I am learning to scrape websites. I need to get document titles and links to them, I already manage to do this, but the format of the resulting links is sometimes not what I need. Here is a snippet of the information I get:
['Плотность населения субъектов Российской Федерации', 'http://gks.ru/free_doc/new_site/population/demo/dem11_map.htm']
Плотность населения субъектов Российской Федерации
http://gks.ru/free_doc/new_site/population/demo/dem11_map.htm
['Численность мужчин и женщин', '/storage/mediabank/yKsfiyjR/demo13.xls']
Численность мужчин и женщин
/storage/mediabank/yKsfiyjR/demo13.xls
You can see that in the second case I get only part of the link, while in the first I get the whole link. To the format of the second link, I need to add a part of the text that I know in advance. But this must be done on the basis of the condition that the format of this link will be defined. That is, at the output, I want to receive the following:
['Плотность населения субъектов Российской Федерации', 'http://gks.ru/free_doc/new_site/population/demo/dem11_map.htm']
Плотность населения субъектов Российской Федерации
http://gks.ru/free_doc/new_site/population/demo/dem11_map.htm
['Численность мужчин и женщин', 'https://rosstat.gov.ru/storage/mediabank/yKsfiyjR/demo13.xls']
Численность мужчин и женщин
https://rosstat.gov.ru/storage/mediabank/yKsfiyjR/demo13.xls
How should I do it? Here is the previously reproduced code:
import requests
from bs4 import BeautifulSoup
URL = "https://rosstat.gov.ru/folder/12781"
responce = requests.get(URL).text
soup = BeautifulSoup(responce, 'lxml')
block = soup.find('div', class_="col-lg-8 order-1 order-lg-1")
list_info_block_row = block.find_all('div', class_='document-list__item document-list__item--row')
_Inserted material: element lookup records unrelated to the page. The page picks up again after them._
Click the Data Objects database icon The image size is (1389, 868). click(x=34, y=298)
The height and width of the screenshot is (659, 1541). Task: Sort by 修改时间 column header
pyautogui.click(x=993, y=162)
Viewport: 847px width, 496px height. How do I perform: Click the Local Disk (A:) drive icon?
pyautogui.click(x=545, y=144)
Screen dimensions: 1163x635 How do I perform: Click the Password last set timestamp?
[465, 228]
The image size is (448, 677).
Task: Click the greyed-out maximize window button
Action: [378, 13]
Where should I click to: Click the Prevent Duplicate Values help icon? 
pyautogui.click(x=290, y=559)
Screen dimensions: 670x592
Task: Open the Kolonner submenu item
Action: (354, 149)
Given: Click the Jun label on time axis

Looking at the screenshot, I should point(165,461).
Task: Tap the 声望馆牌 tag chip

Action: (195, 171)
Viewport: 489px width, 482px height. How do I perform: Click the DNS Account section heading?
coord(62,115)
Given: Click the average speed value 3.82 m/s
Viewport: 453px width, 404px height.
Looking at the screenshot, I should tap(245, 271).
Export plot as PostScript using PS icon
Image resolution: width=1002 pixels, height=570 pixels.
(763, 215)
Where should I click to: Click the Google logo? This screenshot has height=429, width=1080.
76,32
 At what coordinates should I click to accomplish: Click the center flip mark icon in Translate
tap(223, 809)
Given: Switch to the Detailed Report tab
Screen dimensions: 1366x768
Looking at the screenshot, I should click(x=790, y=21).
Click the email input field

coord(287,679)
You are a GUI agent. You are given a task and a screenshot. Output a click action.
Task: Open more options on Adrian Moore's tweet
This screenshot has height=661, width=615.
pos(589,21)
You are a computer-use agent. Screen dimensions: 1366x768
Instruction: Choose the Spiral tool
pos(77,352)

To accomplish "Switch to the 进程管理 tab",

list_info_block_col = block.find_all('div', class_='document-list__item document-list__item--col')
sources = []
for text_block_row in list_info_block_row:
new_list = []
title_element_row = text_block_row.find('div', class_='document-list__item-title')
preprocessing_title = title_element_row.text.strip()
link_element_row = text_block_row.find('a').get('href')
new_list.append(preprocessing_title)
new_list.append(link_element_row)
print(new_list)
print(title_element_row.text.strip())
print(link_element_row)
print('\n\n')